“Behind Mark’s” by Diane Newton is a pastel drawing on Black Arches Paper

ITHACA, NY -- Between the solo show and the exhibition with numerous artists, the two-person outing has a certain place in the economy of galleries and museums. Ideally, the artists both complement and contrast with one another.

Local duo shows that do this effectively are rare. While the community’s academic venues traffic in affected and pretentious curatorial conceits, Ithaca’s independent galleries arrange two-person exhibitions on the basis of programming convenience or the social affiliation of the artists.
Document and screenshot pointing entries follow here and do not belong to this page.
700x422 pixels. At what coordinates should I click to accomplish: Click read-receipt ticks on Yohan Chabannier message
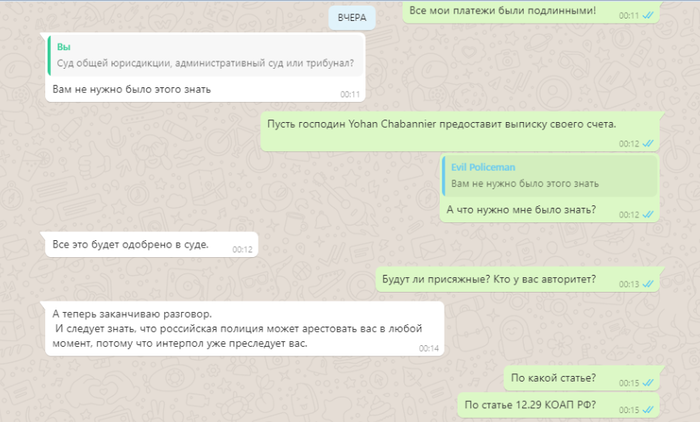point(648,144)
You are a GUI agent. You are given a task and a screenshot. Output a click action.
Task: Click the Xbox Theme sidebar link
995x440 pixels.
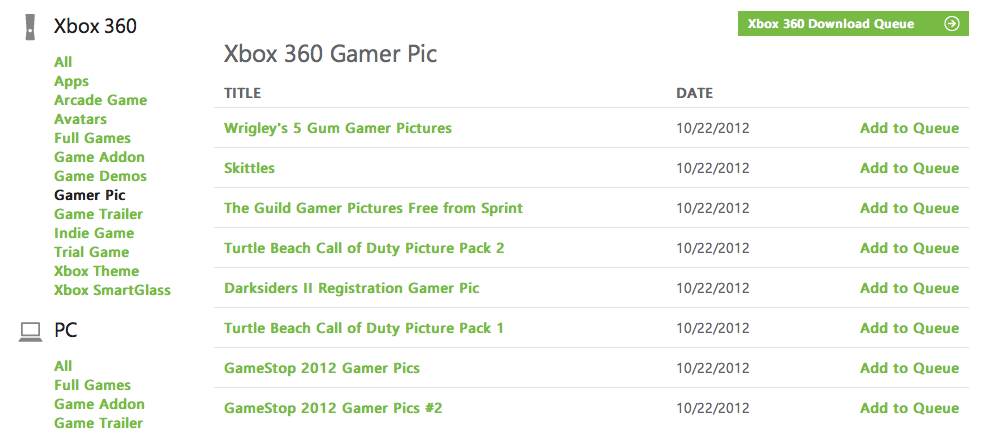96,271
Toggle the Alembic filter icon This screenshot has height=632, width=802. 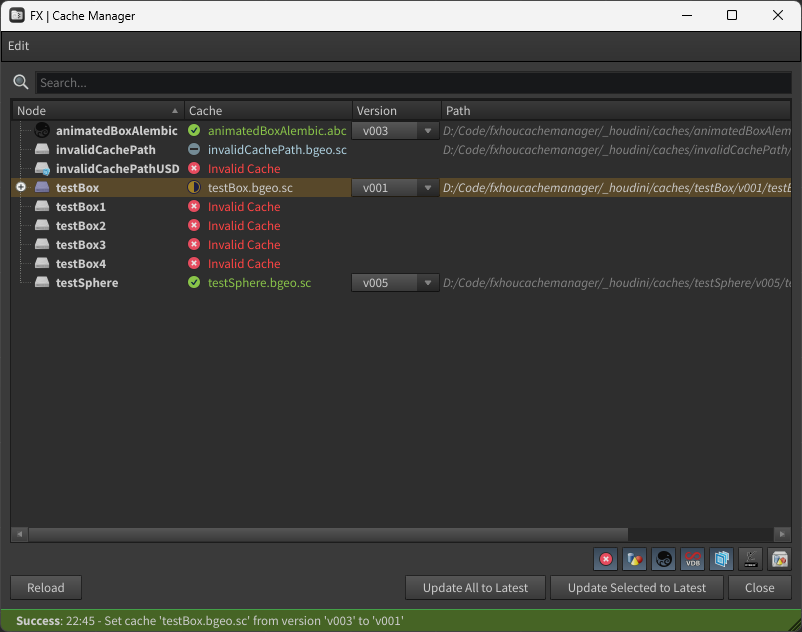click(x=664, y=559)
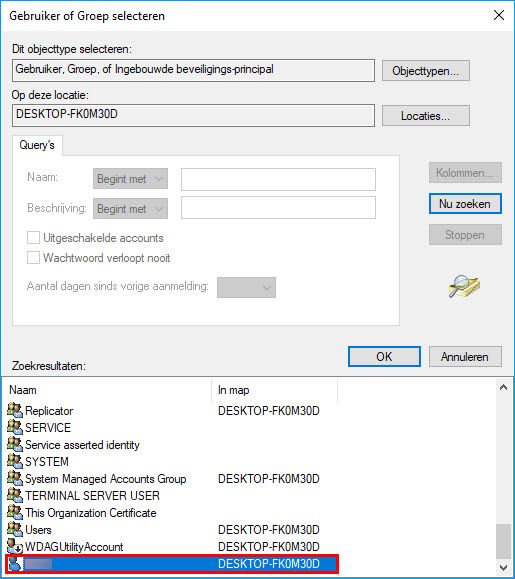Click the magnifying glass search icon
The image size is (515, 579).
(x=464, y=286)
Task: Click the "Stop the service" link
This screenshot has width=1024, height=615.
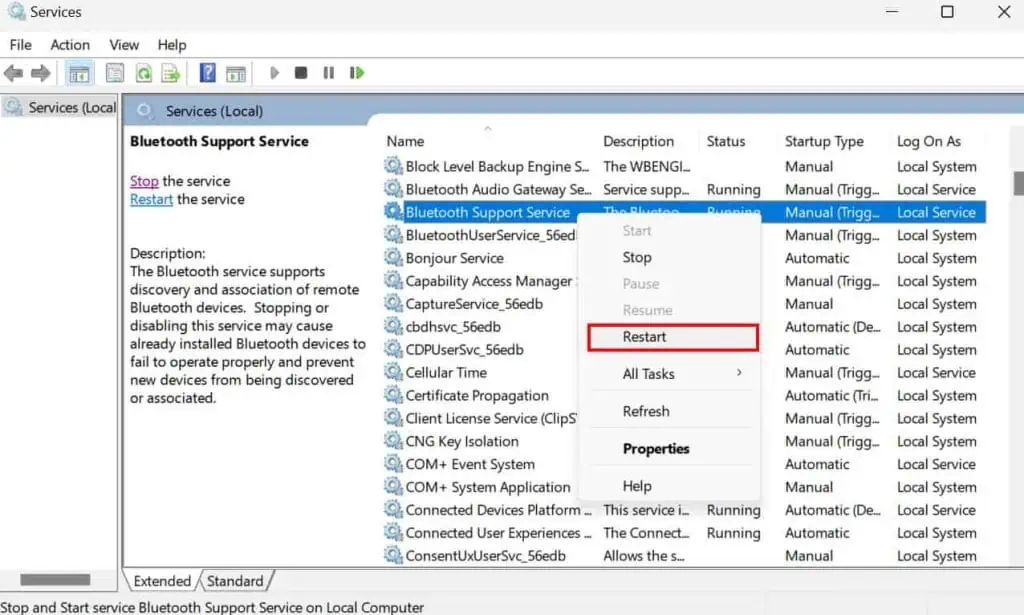Action: point(143,181)
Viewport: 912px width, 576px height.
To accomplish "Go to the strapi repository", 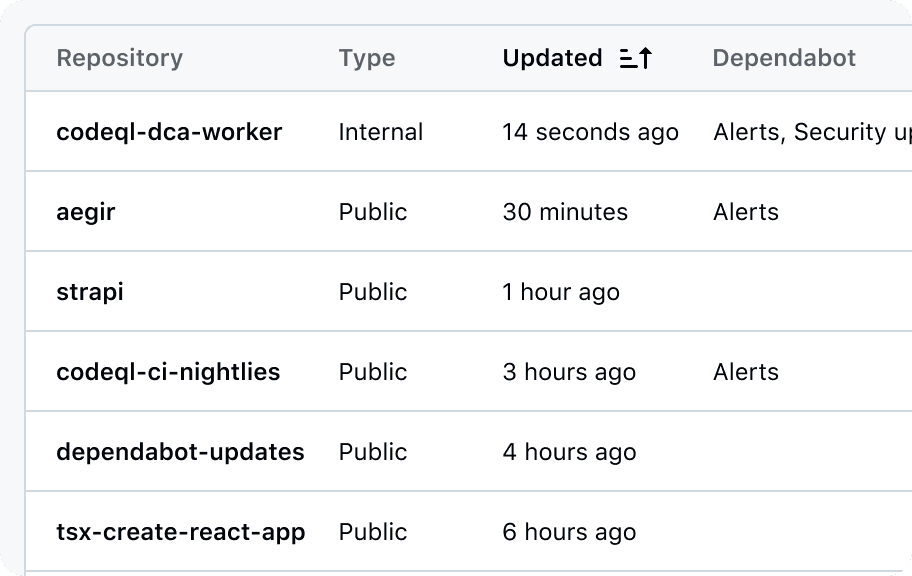I will point(90,292).
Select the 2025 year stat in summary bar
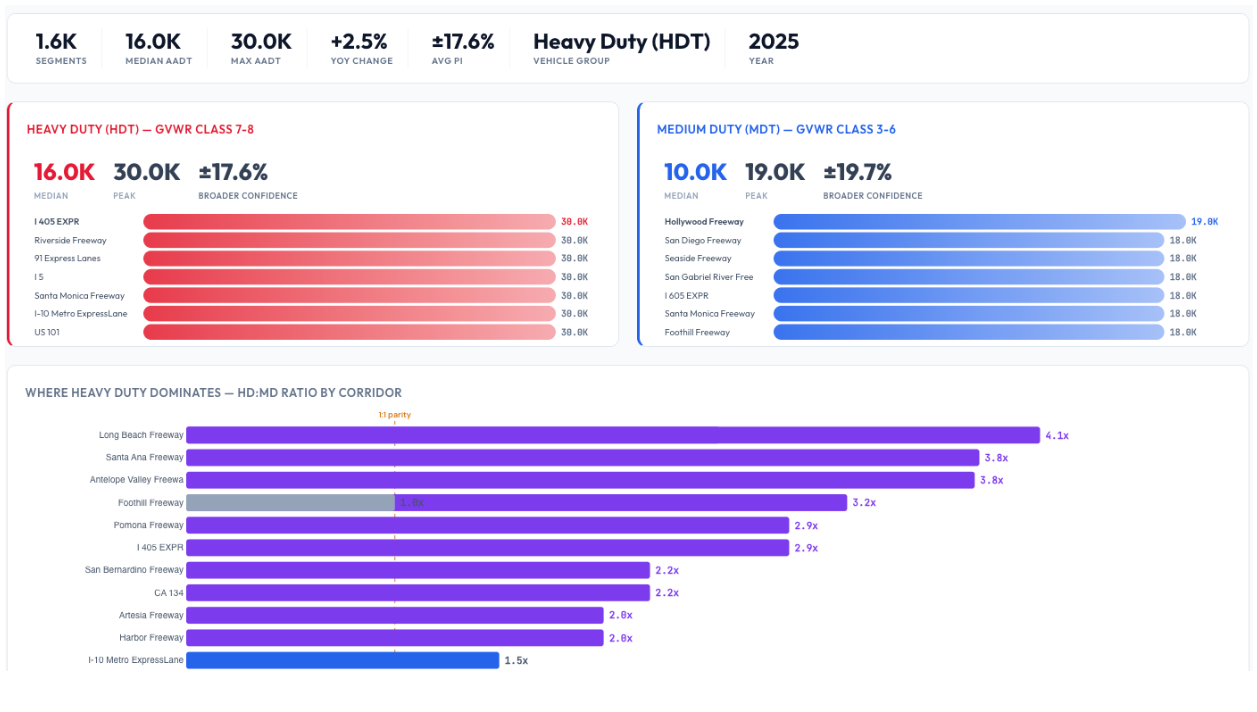The width and height of the screenshot is (1257, 712). point(773,48)
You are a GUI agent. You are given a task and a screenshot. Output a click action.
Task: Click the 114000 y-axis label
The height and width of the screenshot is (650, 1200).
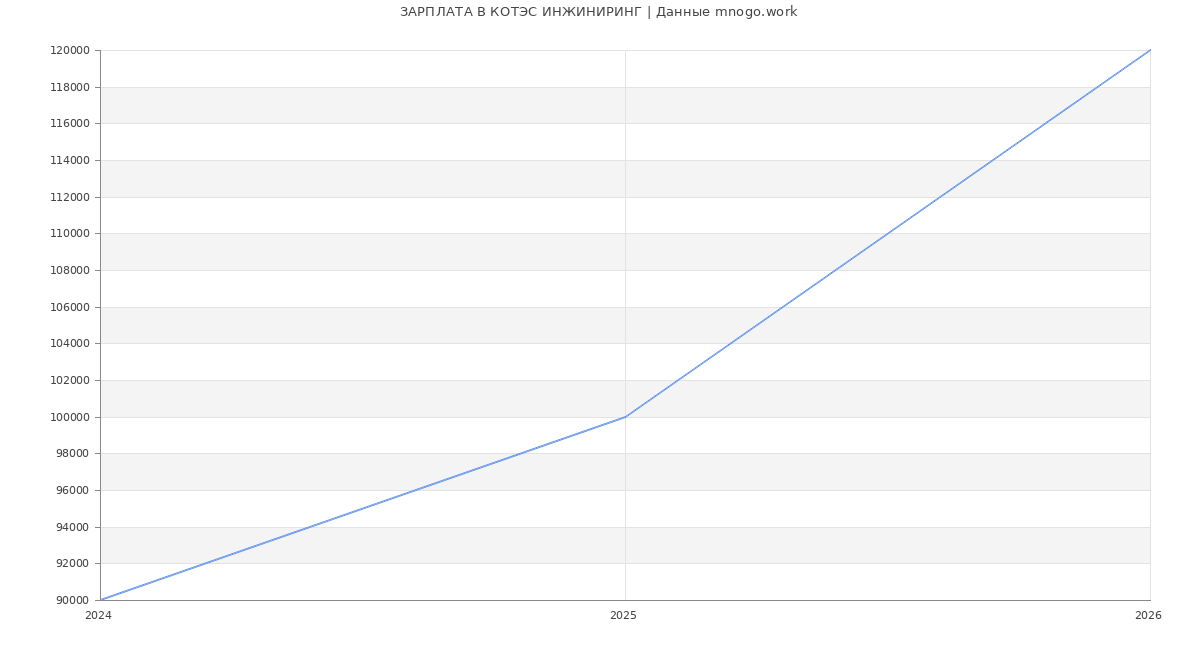70,161
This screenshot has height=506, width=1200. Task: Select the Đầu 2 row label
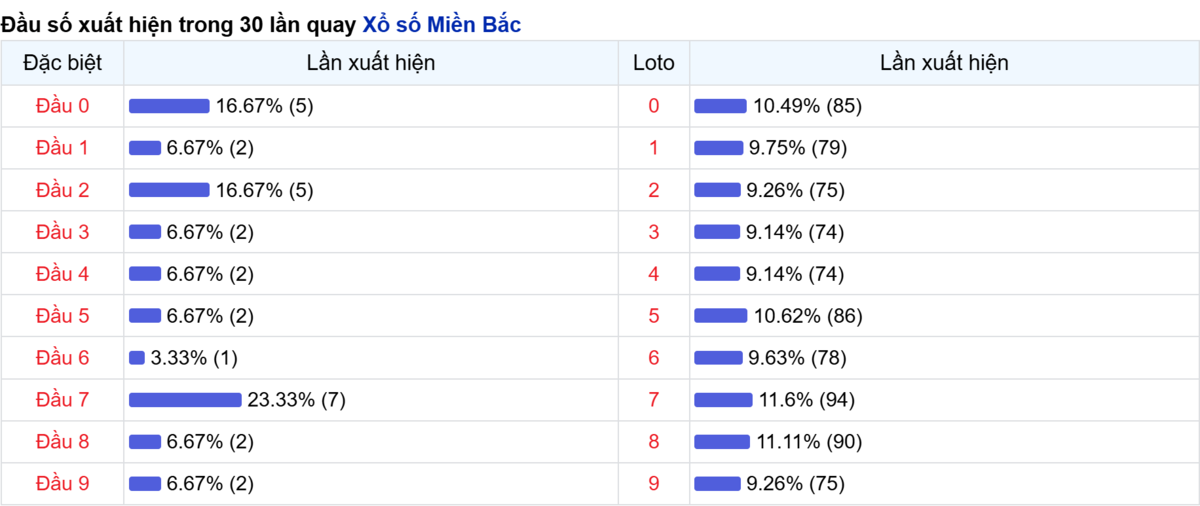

“Manifestations,” currently (and through July 1) at The Gallery at South Hill, is sadly no exception. The show features pastel painter Diane Newton and photographer Sheryl Sinkow, both familiar local figures.

Newton has long been one of Ithaca’s most distinctive and realized visual artists. A tough, unsentimental realist in the tradition of cityscape painters like Edward Hopper and Rackstraw Downes, she deploys what might seem a hobbyist’s medium with an uncommon acuity and depth of vision. Working over black toned paper and using her own photographs as reference, she builds up densely wrought scenes of urban and roadside landscapes that dignify what might very well be viewed as ugly and insignificant settings.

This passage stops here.